Lo que potencia su presencia numinosa es su desaparición. De pronto no está. Los desplazamientos de todos lo personajes la tendrán como centro borrado, inexistente.

Por suerte ese tema difícil tratar está incrustado en el lenguaje del que habla, que mezcla con riqueza datos como la expulsión de Maradona del Mundial ’94, los próceres históricos tomados como muñecos de un sainete sobre la droga, el superagente Maxwell Smart y en especial su robot, los Rolling, Grondona. Todo está filtrado por una inteligente descreencia, que uno sigue más allá de lo argumental (Soledad desaparece), enganchado por el ritmo sincopado de la parla, que transforma en conocimiento palabras como “la mina”, “de en serio” y otras, a despecho de su aparente opacidad sencillista.

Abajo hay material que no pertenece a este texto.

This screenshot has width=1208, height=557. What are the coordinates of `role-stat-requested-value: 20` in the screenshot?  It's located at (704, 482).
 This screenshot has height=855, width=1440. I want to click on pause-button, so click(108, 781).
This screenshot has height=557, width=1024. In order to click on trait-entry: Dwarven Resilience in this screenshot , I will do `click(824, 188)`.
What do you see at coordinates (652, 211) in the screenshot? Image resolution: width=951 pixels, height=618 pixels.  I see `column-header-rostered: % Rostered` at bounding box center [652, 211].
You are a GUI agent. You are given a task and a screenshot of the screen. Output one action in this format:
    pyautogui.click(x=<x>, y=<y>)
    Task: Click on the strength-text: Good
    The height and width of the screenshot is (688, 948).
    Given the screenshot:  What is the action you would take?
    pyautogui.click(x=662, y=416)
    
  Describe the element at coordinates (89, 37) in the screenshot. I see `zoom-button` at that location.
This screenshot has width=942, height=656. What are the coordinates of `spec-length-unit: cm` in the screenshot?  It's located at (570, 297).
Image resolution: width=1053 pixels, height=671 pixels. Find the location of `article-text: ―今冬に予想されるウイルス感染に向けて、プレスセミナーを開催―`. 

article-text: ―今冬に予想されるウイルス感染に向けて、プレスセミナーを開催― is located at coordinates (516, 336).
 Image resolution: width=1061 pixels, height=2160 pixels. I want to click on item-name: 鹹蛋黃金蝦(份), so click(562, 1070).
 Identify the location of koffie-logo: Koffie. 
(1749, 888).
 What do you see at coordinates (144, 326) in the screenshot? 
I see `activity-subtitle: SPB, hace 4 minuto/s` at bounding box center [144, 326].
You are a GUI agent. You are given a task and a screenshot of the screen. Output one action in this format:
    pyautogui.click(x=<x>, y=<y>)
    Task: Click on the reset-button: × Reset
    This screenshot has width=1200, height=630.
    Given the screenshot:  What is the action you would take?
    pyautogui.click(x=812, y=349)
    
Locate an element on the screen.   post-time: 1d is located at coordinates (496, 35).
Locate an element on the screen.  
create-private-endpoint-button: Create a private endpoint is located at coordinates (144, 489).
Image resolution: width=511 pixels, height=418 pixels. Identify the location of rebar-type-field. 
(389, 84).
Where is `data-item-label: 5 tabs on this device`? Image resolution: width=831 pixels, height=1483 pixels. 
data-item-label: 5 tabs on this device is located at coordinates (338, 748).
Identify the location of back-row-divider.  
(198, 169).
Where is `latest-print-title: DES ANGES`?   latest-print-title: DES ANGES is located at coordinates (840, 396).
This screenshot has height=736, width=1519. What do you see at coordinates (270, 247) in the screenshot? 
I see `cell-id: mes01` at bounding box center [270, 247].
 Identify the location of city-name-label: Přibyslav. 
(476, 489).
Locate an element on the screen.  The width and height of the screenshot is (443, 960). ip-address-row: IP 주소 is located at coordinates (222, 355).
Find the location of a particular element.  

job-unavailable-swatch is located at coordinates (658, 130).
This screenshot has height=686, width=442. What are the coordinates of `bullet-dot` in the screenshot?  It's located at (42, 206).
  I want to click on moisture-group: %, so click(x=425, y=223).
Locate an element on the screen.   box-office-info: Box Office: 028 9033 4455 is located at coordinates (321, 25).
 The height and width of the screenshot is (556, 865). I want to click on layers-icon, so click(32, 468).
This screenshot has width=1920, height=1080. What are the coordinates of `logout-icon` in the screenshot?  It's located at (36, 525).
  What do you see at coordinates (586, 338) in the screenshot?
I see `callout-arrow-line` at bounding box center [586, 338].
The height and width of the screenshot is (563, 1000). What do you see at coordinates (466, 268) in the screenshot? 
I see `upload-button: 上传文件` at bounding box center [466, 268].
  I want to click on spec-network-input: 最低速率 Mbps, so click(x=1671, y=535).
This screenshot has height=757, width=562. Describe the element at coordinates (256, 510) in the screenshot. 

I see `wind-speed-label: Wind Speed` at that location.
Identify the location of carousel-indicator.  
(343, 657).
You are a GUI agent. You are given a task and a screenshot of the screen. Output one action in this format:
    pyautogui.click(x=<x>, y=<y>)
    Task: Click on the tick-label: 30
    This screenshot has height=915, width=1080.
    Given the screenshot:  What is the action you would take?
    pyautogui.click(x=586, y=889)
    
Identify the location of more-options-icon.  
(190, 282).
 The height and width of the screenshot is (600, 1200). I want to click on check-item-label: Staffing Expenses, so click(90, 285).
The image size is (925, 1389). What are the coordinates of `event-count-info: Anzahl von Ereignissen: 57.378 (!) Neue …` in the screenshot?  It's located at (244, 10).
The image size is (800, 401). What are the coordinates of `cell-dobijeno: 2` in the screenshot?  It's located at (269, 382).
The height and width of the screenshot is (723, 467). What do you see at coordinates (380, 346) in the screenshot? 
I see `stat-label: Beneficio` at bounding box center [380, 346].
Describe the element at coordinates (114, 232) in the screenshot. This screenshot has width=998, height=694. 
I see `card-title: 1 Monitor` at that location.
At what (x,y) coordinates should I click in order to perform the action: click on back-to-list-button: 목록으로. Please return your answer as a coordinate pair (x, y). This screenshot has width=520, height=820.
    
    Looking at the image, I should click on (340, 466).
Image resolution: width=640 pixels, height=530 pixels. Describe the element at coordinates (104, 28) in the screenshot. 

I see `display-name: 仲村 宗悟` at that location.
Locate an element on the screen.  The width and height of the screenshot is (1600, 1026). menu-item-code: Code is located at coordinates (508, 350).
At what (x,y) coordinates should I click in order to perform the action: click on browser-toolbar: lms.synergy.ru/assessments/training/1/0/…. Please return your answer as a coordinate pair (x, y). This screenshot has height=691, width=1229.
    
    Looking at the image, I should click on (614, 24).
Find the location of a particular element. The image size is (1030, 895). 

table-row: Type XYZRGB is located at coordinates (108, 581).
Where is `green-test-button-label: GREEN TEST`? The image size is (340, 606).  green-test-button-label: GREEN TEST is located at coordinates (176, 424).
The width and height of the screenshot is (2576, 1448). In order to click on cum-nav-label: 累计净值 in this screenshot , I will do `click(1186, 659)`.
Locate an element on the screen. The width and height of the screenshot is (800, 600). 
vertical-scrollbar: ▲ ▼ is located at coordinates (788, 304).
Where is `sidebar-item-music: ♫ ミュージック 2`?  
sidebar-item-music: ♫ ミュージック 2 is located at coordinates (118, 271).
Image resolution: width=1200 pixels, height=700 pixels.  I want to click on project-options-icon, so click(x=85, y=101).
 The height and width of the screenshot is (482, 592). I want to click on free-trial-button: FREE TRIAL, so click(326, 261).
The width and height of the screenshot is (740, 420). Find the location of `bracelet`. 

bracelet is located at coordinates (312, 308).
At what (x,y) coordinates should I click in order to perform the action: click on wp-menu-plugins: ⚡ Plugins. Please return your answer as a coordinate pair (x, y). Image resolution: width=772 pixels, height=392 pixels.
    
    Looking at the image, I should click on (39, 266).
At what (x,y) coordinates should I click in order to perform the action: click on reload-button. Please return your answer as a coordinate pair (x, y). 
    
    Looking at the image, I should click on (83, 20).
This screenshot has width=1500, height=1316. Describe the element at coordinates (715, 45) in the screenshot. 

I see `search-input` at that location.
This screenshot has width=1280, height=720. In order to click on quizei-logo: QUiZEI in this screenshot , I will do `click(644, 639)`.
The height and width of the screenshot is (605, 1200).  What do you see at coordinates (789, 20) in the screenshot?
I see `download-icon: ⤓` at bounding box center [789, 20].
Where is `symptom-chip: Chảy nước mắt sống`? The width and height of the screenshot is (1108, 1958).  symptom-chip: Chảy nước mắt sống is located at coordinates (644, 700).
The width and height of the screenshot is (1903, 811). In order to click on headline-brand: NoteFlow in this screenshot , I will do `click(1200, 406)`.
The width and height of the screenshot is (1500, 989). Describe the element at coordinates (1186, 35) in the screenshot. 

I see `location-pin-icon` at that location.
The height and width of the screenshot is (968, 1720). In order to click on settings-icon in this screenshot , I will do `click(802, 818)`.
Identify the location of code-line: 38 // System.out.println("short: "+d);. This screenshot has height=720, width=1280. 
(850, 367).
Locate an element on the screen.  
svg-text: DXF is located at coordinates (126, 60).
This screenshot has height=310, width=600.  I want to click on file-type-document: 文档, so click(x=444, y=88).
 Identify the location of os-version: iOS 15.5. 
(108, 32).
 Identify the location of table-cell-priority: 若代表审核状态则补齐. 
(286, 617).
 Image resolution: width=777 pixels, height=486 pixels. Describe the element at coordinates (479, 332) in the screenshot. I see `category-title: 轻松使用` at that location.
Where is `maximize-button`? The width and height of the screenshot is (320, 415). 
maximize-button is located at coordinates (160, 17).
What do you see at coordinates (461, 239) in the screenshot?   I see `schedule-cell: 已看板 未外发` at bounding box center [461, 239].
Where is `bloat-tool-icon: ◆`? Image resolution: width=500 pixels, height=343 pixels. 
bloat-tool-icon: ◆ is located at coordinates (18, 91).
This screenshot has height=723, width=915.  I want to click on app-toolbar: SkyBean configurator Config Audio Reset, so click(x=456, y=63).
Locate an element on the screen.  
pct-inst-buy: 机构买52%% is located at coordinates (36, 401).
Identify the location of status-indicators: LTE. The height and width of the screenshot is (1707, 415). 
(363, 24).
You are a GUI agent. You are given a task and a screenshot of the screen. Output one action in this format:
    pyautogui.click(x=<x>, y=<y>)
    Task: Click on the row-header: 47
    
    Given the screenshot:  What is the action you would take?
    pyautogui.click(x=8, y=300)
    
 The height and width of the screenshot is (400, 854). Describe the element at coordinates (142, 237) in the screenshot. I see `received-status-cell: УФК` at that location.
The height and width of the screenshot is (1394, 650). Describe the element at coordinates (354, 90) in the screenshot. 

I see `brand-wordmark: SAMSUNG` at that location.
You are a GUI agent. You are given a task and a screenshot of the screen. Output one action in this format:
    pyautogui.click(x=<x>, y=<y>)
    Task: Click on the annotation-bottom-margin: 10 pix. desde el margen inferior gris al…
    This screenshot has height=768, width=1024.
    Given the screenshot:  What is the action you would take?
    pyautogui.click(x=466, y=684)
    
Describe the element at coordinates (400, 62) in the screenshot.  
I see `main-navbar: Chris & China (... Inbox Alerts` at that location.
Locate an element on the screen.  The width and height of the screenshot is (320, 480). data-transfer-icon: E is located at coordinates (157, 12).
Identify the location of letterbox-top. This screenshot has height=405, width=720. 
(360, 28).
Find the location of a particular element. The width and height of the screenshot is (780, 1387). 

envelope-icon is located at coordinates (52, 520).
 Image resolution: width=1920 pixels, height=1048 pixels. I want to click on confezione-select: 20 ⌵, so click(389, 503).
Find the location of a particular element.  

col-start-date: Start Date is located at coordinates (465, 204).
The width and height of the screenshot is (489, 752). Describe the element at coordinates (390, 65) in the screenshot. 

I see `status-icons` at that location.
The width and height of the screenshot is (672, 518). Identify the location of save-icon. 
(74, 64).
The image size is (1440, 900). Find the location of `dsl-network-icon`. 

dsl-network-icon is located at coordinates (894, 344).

La figura de Soledad sigue presente en los capítulos siguientes. Otro hombre, un profesor, recibe la atracción y el corte del abismo, cuando ella desaparece. La red verbal afloja un poco, pero el registro de idiosincrasias como la de los “artistas” de Palermo sigue en pie, en especial en una larga sesión con una astróloga.

Hacia el tercer tercia la trama se vuelve pesada en personajes y hechos: hay una mujer “de los 60”, un incesto, una forzada unión de los personajes, como si se tratara más de una obra de teatro que de una novela intensa, como prometía el largo capítulo inicial. A Ignacio Apolo le sobra talento para mantener el interés, aun cuando la desaparición de Soledad se hace demasiado total, cambia de signo y se vuelve inexplicable a nivel literario, en vez de generadora, como ocurría durante más de cien páginas. Desprovista de centro, la novela revela como cursi mucho de lo que antes se sostenía al borde, como registro fiel de un tono generacional para la emoción y el afecto.